I'd say that I think it's marvellous; I'd hate to be the kind of lazy parent who fails their kids because they can't be arsed to do the hard work of raising them properly. Life is tough on snowflakes - other people don't care how useless your parents were, after all.

But you are clearly nicer than I am. Unlike your so-called "friend".

Phalenopsisgirl · 01/10/2017 18:52

Wait until everyone is there for dinner, then innocently ask her about in front of them. "You called dh Don Draper to your ds earlier, you'll need to explain the joke to me as I didn't get it". Pause smiling, wait for her to squirm.

Phalenopsisgirl · 01/10/2017 18:54

Ah sorry, I didn't see the second page. Sounds like your children have good manners, unlike hers.

onaseem · 01/10/2017 18:56

TBH I feel really bad for u. I can understand ur plight bcs I have been thru the same thing until 1 day I had to tell them to leave bcs it was absolutely intolerable. I hope u can keep ur calm and let this time pass, but it is absolutely difficult if not impossible.

Mummyoflittledragon · 01/10/2017 19:00

Just remember. One good thing about being upset by her is that you aren't actually her. That would be soooo much worse. Imagine being that kind of person. Sounds as if she's going to have a shit time. And I actually feel sorry for her. I was a trailing spouse in European countries. It was fab actually but I could learn languages, study, work etc. She doesn't seem to get what she's in for right now at all.

Shen60 · 01/10/2017 19:08

how rude, sounds like she has no respect for you and your family, and if anything she should be bending over to assist you, given that you have invited her into your home and been a good friend to help her out and her. Family.

fullofhope03 · 01/10/2017 19:14

Not long to go now OP Smile - Make sure you have the champagne chilling and pop the cork just as she and her little angel are walking out. You have and your DH have the patience of saints. xxx

SchadenfreudePersonified · 01/10/2017 19:16

"Trained" the kids to have good manners?

Yes - I can see why she would object to that . . . Hmm

SunshineLollipopsRainbows25 · 01/10/2017 19:27

the kids a little shit and his mums a nob! I'd be fuming aswell.

pp2017 · 01/10/2017 19:30

Your DCs sound lovely meanwhile hers is a bit of an unruly brat.....

Your OH seems like a decent husband and father, while hers is "laid back to the point of dozy".....

I may be way off the mark, but..... I smell a green eyed monster 😳

FizzyGreenWater · 01/10/2017 19:34

She's jealous Grin

You're fairly laid back too despite all her desperate prodding at you, which must be winding her up even more!
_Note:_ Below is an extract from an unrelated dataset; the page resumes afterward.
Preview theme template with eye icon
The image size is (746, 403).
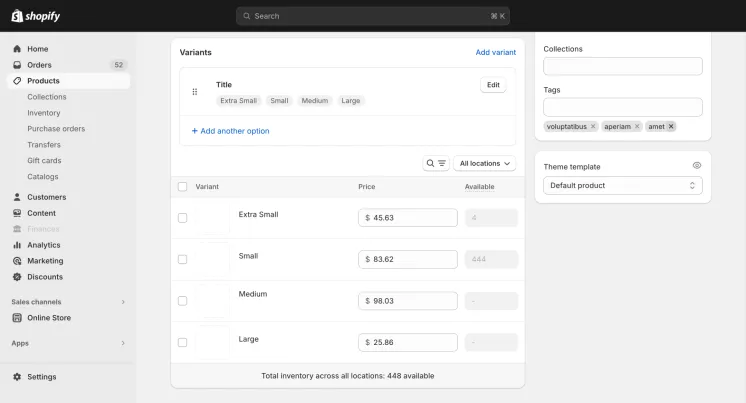point(697,166)
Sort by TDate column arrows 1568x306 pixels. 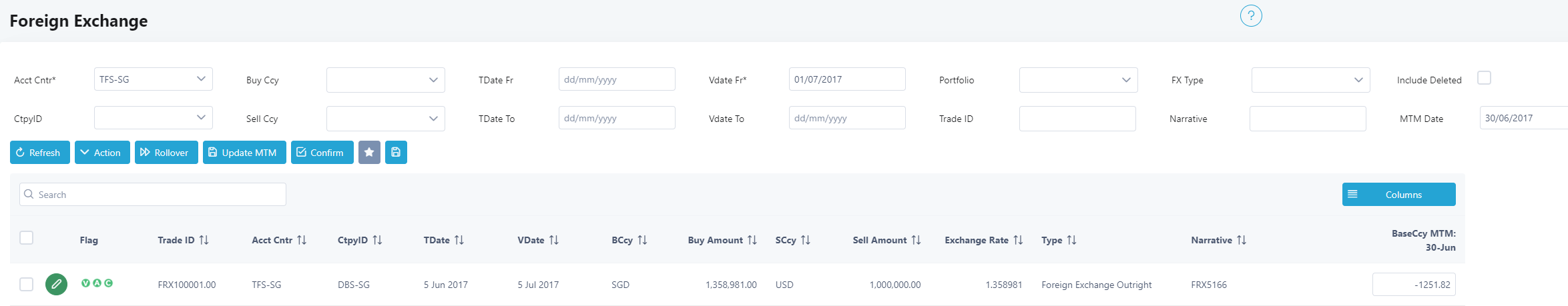coord(459,240)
Pop a cherry on top before she goes, next time she makes a comment go straight for the jugular and blandly reply something like 'Oh I wouldn't get wound up about it, I'm sure your DS will calm down soon enough. He hasn't been that bad really'.

Hahaha

mommybunny · 01/10/2017 19:40

OP, how did your DH train your DCs to shake hands with strangers? Would he be willing to give me lessons? The only way I can get my DCs to do it is if I remind them in front of the stranger, and I’d like for them to offer themselves.
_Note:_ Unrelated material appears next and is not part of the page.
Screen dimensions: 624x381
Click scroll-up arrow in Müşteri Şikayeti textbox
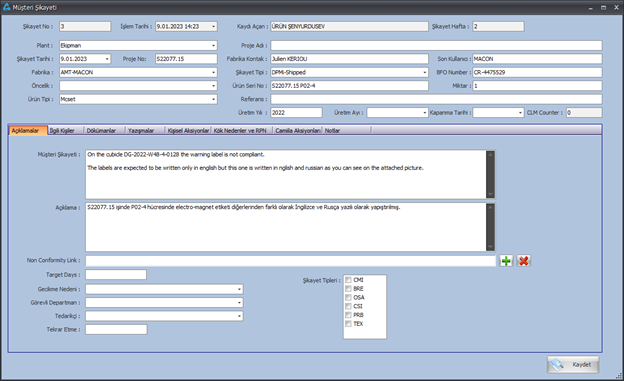pyautogui.click(x=490, y=154)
[misses point of thread...]

mammmamia · 01/10/2017 19:44

Another one who would also LOVE to know how the OP's DH managed this Smile I would love to get my DC to do this!
Sorry OP. You sound lovely. Your friend is a pain.

mammmamia · 01/10/2017 19:47

OP just a thought but you mentioned you'd met her through a baby group... perhaps she's a good friend in that context but her true colours have showed themselves now she's actually a guest in your home. You'd never have known what she was really like otherwise. Sometimes those baby group friendships are very artificial. Maybe this is actually one of those?

PumpkinSpicexx · 01/10/2017 20:02

She sounds horrible and yeah I think she is taking the piss big time and considering she is a guest at your house - so rude!

Point her in the direction of the nearest hotel and tell her she has overstayed her welcome!

Hepzibar · 01/10/2017 20:04

pumpkin have you RTT? She's leaving tomorrow

CoolCarrie · 01/10/2017 20:14

Roll on tomorrow OP!
You, your dh & dc sound like a lovely kind people, and she sounds bloody jealous! It is to your and your family's credit that you have good manners, and are kind to put up with her as you all have.